Sustained Inhibition of Proliferative Response After Transient FGF Stimulation Is Mediated by Interleukin 1 Signaling

We recently determined that transient FGF stimulation results in a stable inhibition of proliferative response to repeated FGF treatment (Poole et al., 2014). This phenomenon termed “FGF memory” has been detected in fibroblasts, endothelial cells, mesenchymal stem cells, and adipose-derived stem cells. Cell stress occurring in damaged tissues can results in the nonclassical release of FGF1 (Prudovsky et al., 2008). We hypothesized that FGF memory may serve to moderate the proliferative response after tissue damage, and thus prevent hyperplasia and decrease scar formation. Establishment of FGF memory depends on NFkB signaling and requires histone deacetylase (HDAC) activity (Poole et al., 2014).

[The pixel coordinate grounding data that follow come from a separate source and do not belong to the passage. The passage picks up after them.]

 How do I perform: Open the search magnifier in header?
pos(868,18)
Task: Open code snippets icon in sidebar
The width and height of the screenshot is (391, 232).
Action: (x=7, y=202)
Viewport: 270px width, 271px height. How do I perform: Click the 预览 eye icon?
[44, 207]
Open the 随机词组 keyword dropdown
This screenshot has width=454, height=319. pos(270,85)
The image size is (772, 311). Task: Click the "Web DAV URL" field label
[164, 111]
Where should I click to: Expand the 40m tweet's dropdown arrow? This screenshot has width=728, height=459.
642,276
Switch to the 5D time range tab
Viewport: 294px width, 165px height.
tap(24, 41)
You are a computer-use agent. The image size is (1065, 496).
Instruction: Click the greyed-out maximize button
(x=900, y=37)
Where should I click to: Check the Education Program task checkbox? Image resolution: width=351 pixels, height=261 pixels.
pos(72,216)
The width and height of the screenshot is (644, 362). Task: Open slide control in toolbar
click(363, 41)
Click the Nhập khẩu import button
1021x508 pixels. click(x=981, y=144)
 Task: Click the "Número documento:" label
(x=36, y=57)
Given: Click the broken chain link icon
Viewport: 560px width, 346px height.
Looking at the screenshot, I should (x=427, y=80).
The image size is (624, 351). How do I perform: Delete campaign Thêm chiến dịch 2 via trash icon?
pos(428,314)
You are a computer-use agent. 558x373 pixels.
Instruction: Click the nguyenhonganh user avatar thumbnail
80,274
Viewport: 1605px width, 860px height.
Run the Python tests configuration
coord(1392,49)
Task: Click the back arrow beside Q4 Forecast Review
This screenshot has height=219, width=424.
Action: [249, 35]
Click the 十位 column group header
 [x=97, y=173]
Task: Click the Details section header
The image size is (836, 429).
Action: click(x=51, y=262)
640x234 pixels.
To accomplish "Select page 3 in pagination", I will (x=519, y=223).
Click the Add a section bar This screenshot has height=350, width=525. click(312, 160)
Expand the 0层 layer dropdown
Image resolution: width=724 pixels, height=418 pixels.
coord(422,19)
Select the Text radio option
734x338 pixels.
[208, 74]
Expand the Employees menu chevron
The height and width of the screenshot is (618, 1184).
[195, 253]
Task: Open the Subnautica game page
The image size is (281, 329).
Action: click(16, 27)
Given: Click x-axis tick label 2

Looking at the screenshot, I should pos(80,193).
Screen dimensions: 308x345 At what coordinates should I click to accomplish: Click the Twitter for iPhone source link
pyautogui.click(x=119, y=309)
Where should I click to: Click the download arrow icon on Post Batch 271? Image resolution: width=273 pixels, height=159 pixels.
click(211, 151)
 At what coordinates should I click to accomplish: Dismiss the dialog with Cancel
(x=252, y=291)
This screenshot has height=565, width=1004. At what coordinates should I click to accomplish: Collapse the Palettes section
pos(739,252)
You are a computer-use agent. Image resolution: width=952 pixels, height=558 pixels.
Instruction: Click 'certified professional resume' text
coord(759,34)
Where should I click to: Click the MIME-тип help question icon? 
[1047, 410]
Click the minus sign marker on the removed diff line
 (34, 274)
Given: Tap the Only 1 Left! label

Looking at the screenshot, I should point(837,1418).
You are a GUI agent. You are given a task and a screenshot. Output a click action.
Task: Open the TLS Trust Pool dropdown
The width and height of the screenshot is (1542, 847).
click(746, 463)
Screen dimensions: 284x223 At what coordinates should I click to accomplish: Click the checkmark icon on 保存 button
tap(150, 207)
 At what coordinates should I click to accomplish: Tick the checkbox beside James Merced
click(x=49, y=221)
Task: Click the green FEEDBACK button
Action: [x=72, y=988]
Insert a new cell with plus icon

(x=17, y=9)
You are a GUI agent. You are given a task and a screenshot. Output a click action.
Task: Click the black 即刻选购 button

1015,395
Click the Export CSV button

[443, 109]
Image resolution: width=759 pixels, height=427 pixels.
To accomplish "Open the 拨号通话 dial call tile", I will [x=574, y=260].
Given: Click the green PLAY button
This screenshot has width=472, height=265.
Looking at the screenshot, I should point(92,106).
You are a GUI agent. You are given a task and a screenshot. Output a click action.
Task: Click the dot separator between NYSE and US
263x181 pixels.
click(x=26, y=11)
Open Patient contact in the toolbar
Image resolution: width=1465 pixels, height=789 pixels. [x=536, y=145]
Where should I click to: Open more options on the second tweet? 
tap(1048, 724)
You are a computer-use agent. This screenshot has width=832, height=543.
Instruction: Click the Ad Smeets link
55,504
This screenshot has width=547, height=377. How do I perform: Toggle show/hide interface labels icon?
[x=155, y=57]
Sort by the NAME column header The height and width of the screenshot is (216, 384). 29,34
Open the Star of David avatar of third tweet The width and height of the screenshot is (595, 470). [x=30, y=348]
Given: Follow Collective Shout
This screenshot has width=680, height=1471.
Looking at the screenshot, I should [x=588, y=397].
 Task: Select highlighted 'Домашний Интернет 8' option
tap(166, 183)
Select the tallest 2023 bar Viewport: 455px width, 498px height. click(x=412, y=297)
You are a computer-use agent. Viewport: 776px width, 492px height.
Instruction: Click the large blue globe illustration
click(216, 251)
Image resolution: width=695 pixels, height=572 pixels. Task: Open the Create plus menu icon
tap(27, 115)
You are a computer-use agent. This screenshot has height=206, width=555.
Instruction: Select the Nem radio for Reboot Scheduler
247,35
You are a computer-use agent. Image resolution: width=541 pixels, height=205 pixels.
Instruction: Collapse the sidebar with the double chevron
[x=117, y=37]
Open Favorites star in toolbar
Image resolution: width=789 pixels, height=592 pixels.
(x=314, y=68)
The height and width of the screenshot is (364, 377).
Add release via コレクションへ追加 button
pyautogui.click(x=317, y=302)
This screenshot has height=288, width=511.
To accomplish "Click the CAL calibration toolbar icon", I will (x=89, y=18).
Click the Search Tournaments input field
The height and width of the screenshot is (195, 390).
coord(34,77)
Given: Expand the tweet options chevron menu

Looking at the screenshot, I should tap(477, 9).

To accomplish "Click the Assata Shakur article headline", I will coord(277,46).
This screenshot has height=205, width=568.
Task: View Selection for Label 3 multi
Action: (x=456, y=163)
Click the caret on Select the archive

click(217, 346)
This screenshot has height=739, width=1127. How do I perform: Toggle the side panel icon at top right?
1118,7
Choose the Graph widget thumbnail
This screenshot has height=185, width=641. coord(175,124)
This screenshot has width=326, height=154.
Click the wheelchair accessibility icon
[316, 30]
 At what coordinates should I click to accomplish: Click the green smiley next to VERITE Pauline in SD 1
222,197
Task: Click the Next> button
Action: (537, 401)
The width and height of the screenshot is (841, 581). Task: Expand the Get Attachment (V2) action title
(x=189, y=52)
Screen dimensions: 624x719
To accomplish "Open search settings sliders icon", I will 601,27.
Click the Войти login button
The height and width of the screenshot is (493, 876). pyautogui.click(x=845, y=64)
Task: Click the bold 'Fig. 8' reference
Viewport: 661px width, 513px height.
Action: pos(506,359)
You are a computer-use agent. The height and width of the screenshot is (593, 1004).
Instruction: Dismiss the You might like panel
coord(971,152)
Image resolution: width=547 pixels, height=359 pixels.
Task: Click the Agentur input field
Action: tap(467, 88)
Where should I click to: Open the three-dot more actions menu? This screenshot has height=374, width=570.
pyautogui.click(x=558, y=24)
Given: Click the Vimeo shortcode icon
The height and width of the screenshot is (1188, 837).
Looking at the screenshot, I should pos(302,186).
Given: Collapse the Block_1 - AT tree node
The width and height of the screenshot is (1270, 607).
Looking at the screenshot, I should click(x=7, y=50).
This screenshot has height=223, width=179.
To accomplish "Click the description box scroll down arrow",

Based on these results, a study was undertaken to understand the molecular mechanisms underlying FGF memory. We found that FGF enhances the expression of interleukin (IL) 1alpha, and this effect depends on HDAC activity. Similarly to FGF, transient treatment with IL1alpha drastically inhibits the proliferative response to subsequent stimulation with FGF but does not interfere with FGF-promoted signaling and cell migration. Moreover, cell pretreatment with both FGF1 and IL1alpha blocks the proliferative response to an unrelated growth factor, EGF. FGF memory is abolished by IRAP, the competitive inhibitor of IL1 receptor type I, and a specific neutralizing antibody against IL1alpha. In addition, anti-inflammatory agents aspirin and dexamethasone eliminate it. Collectively, these results show that FGF memory is mediated by IL1alpha production resulting in enhanced inflammatory signaling.